Confused about the rear facing car seat debate? Are they safer and are there any disadvantages to a rear facing car seat? Here's all you need to know
In the UK, you need to use a rear facing car seat for your baby from birth until they're at least 9kg in weight. Rear facing seats offer greater protection to the under-developed head, neck and spine of very young children, especially in a head-on crash.
You shouldn't rush to move on to a forward facing car seat. You'll find rear facing Group 0+ car seats are suitable for babies from birth up to 13kg, so there's no need to move your baby on to a forward facing choice until they reach the maximum weight for their baby car seat, or the top of their head is higher than the top of the car seat.
On the market, there are now even car seats that allow your baby to stay in a rear facing position up to 4 years. Two examples are the BeSafe iZi Combi X3 car seat and the Brio Zento car seat.
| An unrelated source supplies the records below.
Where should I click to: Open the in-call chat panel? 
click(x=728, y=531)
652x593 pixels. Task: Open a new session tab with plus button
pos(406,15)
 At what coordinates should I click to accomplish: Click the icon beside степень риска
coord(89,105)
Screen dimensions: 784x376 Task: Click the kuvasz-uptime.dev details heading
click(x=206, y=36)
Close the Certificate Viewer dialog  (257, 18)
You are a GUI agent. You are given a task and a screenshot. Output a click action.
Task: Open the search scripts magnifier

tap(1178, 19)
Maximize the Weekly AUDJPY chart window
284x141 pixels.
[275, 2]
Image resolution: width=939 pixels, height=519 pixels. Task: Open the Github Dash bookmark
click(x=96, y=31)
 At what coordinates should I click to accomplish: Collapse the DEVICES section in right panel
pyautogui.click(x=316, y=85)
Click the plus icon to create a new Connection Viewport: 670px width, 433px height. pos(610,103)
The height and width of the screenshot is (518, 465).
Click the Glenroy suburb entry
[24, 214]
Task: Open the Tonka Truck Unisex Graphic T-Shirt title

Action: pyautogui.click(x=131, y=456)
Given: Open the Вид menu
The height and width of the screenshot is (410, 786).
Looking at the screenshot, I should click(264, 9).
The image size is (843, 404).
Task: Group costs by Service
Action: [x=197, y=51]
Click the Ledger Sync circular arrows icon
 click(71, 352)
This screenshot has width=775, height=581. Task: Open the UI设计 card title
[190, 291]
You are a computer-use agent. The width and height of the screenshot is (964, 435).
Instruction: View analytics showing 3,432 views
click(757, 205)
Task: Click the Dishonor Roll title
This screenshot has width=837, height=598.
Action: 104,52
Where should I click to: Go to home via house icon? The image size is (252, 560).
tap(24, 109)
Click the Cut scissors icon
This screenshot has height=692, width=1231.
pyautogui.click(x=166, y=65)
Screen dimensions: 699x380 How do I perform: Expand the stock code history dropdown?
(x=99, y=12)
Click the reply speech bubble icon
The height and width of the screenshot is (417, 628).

Research in 2009 by the Baby Products Association (BPA) showed that rear facing car seats are much safer and can offer up to 75% more protection if you and your child are involved in an accident. This is because the most dangerous car accidents are frontal collisions (head-ons). They represent the accidents where the highest speeds and the greatest forces are at play. When your child is forward facing and a frontal collision occurs, they get flung forward in the seat, being caught by the harness. This puts pressure on their neck, spine and internal organs. Their neck is completely unprotected when their head is catapulted forward. This means that it is vulnerable to the great force it's being subjected to.
In a rear facing car seat, your child is flung into the back of the seat and the force of impact is distributed along the whole back of the seat. Their neck, spine and internal organs aren't subjected to the stress of the force and are much more protected. In a forward facing seat the neck is subjected to a force equivalent to 300kg-320kg, while in a rear facing seat, the force on the neck is equivalent to 50kg.
However, if your child has a forward facing car seat, there's no need to panic! Forward facing seats have passed the same set of safety tests as rear facing ones and still offer a good level of protection for your toddler or child. As with all car seats, the key is making sure you've fitted the seat correctly and your baby is secure.
Rear facing child seats do result in you having less interaction with your child, as they're not only in the back of the car, but they’re also facing away from you.
Keeping your child in a rear facing car seat also becomes difficult once your child’s legs become longer, and your toddler is much more likely to get bored of facing backwards.
It's also worth remembering that the extra safety of travelling backwards doesn't just apply to children. It applies to us adults, and is also the case when you travel by other transport modes, such as train.